I listen to the music by ear and go with whatever it takes me. I don't worry about the thermo. The thermo is not my main concern, The thing that is my concern is the music. I make music in real life and I don't worry about it. I don't worry about the thermo because it might stop the play. I advoid certin insruments, including using some of the Move Pack instruments unless I have to use it. But it's all good for me because I listen to it by ear. I am a viturso, so I love this kind of stuff.
2015-04-21 03:50:00
Posts: 54

2015-04-22 11:50:00 / Author: Woutery
The best tip i could give you is to... well, copy the song!
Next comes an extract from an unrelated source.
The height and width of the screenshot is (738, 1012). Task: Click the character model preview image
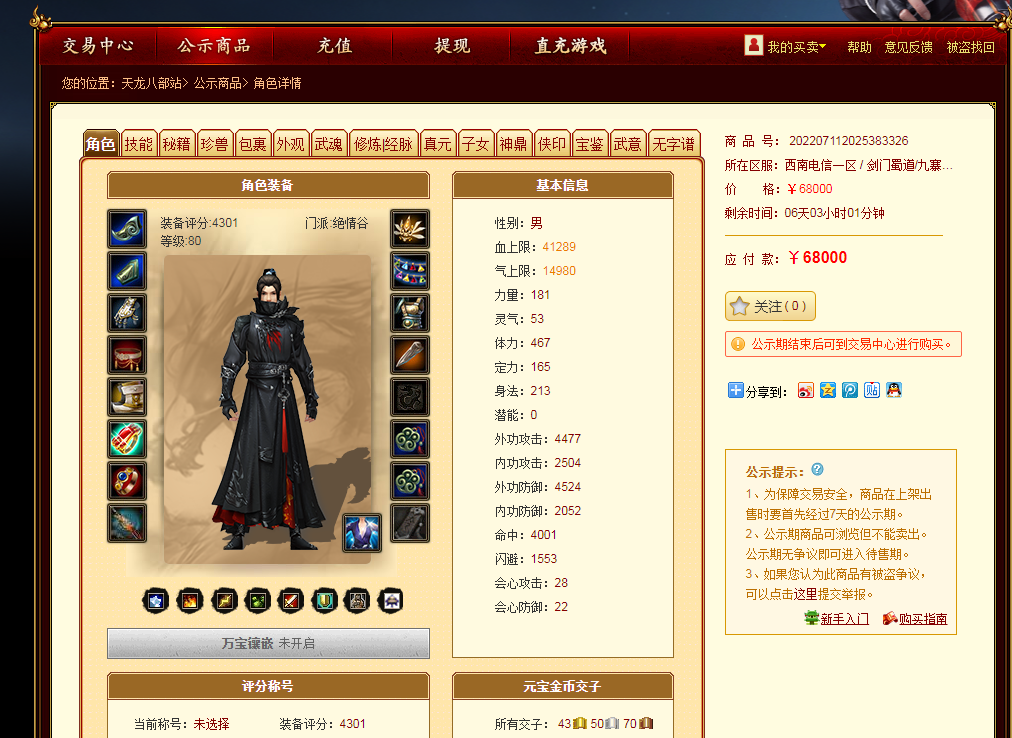click(267, 409)
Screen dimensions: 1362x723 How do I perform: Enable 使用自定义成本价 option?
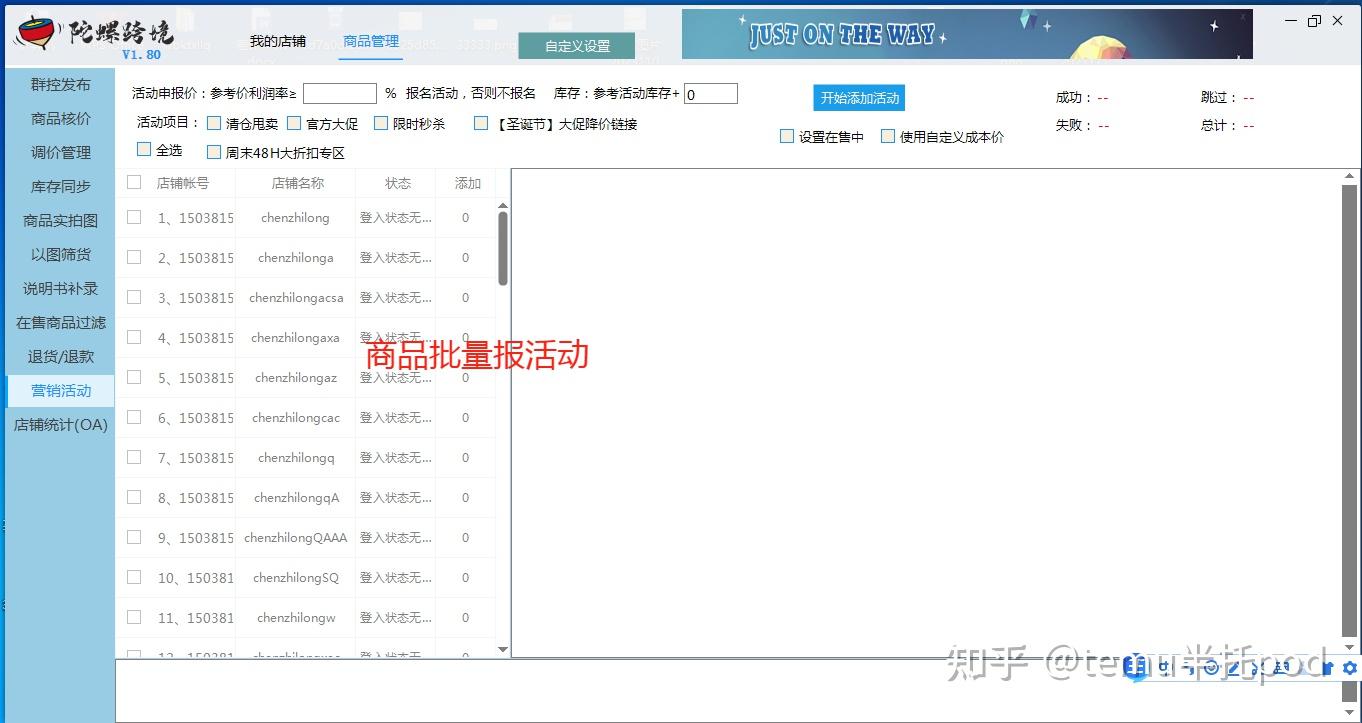pos(888,136)
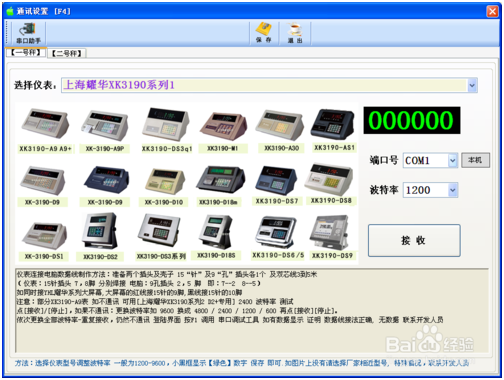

If i ever copy a song i do it by listening to it as well, i'm not very experienced with notes and stuff like that. Let's say in the song you want to recreate, there's a piano that goes "dun". On the sequencer, you place a piano and you scroll around until you find that same "dun" in the right octave, and place it. From there just work out the rest. That's really how easy it is.
2015-04-22 11:50:00
Posts: 211

2015-04-22 12:16:00 / Author: nerd_dog
that would be what they mean by remaking it by ear
2015-04-22 12:16:00
Posts: 1483

2015-04-22 14:25:00 / Author: Jacko
Woutery, it isn't as easy as that. If I'm just trying to get the main melody sure why not "dun" and "dunl. But if I'm trying to completely remake the song I need to get the drum pattern nicely. Not to mention piano chords if there are any, guitars, side guitars, bass, violin and minor details. Not just the vocals, which in this case are the "dun" "dun".
2015-04-22 14:25:00
Posts: 27

2015-04-22 15:43:00 / Author: Kuroneko
Remaking a song by trial and error is literally one of the worst things someone can do to be brutally honest :/
If you plan on remaking a song fully by trial and error (dun = dun), you're better off using a Midi recreation.
2015-04-22 15:43:00
Posts: 101

2015-04-23 03:41:00 / Author: GamesVlog

Agreed. The only thing that you could do is mess up. I'm not perfect and I have to retweek and polishing it and polishing it until It's true to the song. I'd try the easy songs to remake first, and work your way up to the ones that are harder to reproduce. I do it offline all the time. Trust me.